* Given passage
□ □ □ □ □

The Irish Dairy Board is to officially open a new $12m cheese-making facility in Wisconson in the US later today. The plant is part of its Thiel Cheese & Ingredients operations there. The Dairy Board says the new facility will boost its manufacturing capacity in America by 40% - and will also provide a strong route to market for Irish dairy producers.
The Irish Dairy Board's chief executive Kevin Lane says the latest investment in the Wisconson plant marks the completion of an $80m expansion plan in its US food ingredients business. The IDB has been supplying ingredients to the US market for the last 20 years and the company needed to scale up its business to meet demand. The new plant will increase its US food ingredient production capacity by 40%, Mr Lane says.
The IDB CEO says the US expansion programme gives the company greater capacity in the cheese ingredients sector and is in line with its growth strategy. He says it provides an important route to market for Irish casein, adding that it also opens up more opportunities for Irish dairy products, including its key Kerrygold brand. Mr Lane says the US expansion creates great value for the company which it can reinvest back in its core Irish dairy markets.

□ □ □ □ □

* Source data
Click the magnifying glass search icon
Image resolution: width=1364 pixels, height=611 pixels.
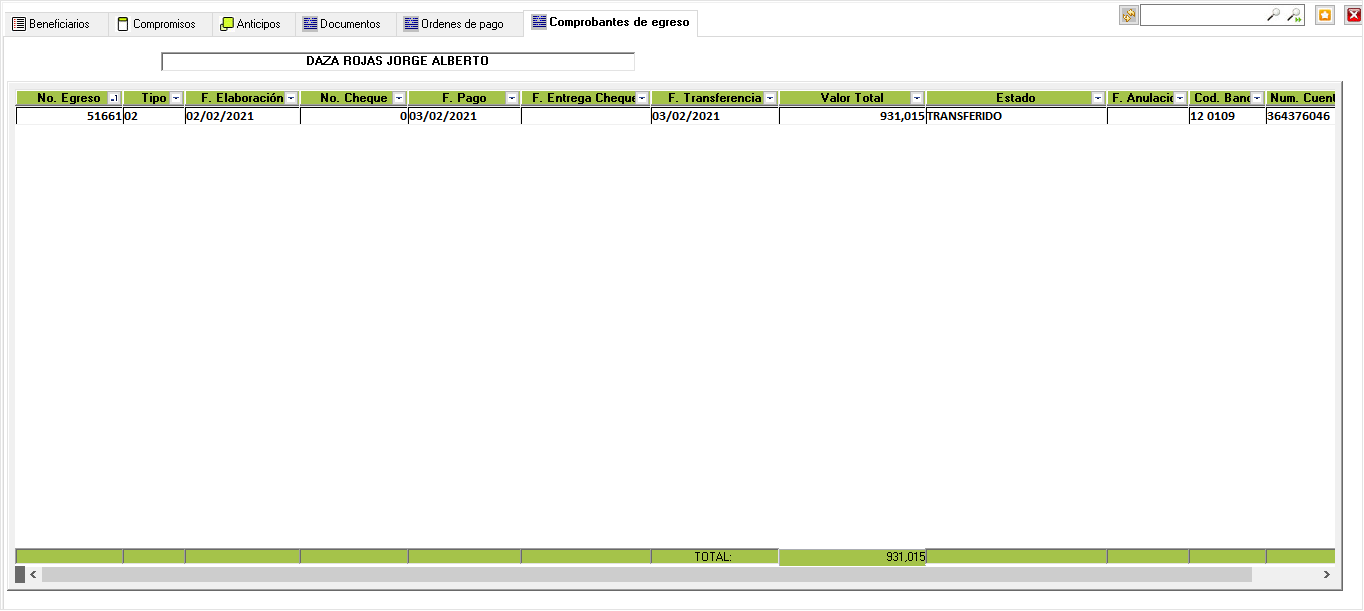(x=1273, y=15)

□ □ □ □ □

* Activities
(a) Reproduce the Irish Dairy Board text from "The IDB CEO" to "Irish dairy markets.".
(b) According to the Irish Dairy Board text, how long has the IDB been supplying ingredients to the US market?
(c) List each distinct figure the Irish Dairy Board text gives, together with its unit.
The lines are separate material with no connection to the Irish Dairy Board text.

* Results
(a)
The IDB CEO says the US expansion programme gives the company greater capacity in the cheese ingredients sector and is in line with its growth strategy. He says it provides an important route to market for Irish casein, adding that it also opens up more opportunities for Irish dairy products, including its key Kerrygold brand. Mr Lane says the US expansion creates great value for the company which it can reinvest back in its core Irish dairy markets.

(b) For the last 20 years.

(c)
$12m
40%
$80m
20 years